価格変動リスクに耐えるためには、「想定すること」と「本質を考えること」と「なぜ自分がその銘柄を保有したのか」の3つが重要だと考えています。

「想定すること」とは、例えば、ETFなどインデックスへの投資であれば、過去の値動きを徹底的に分析することによって、どのような場面で、どの程度まで下落する可能性がありうるのかを学び、今後も同じこと(場合によってはそれ以上のこと)が起こりうるという前提で、その場合に自分はどうするか、シナリオを持っておくことです。
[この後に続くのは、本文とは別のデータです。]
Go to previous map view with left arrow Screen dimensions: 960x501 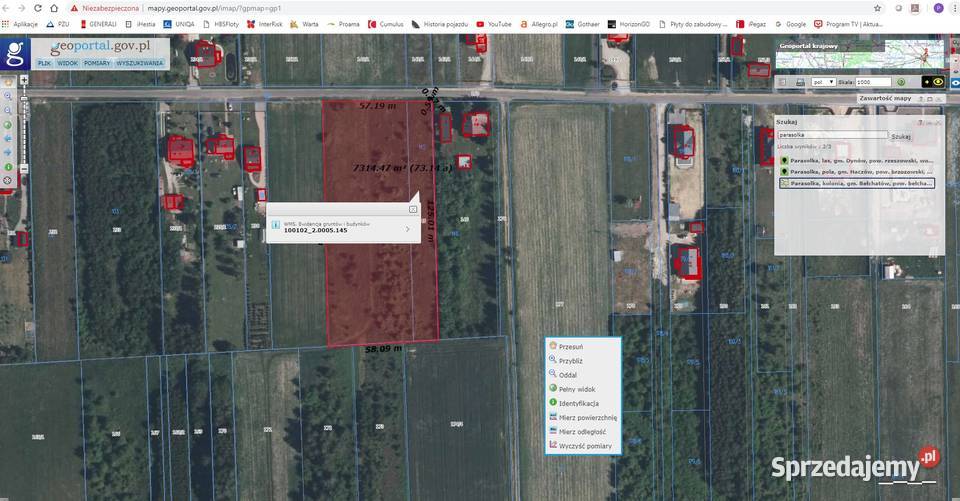(8, 139)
「本質を考えること」は、例えば、金融政策の変更や不況で株価が暴落した際や、株式市場の長期的な低迷が来た時に、保有銘柄がどのような影響を受け、どう株価が変動するかをしっかり見定めることです。

一例を挙げると、マイクロソフト社の製品は、米国の政策金利が利上げされたり、不況が来たりしても、利用者数は多少減るかもしれませんが、製品は使い続けられるでしょう。花王の製品も同様だと思います。資源(コモディティ)の需要も減る可能性はあっても、なくなることはないでしょう。だとすれば、暴落局面でも持ち続けられるかと思います。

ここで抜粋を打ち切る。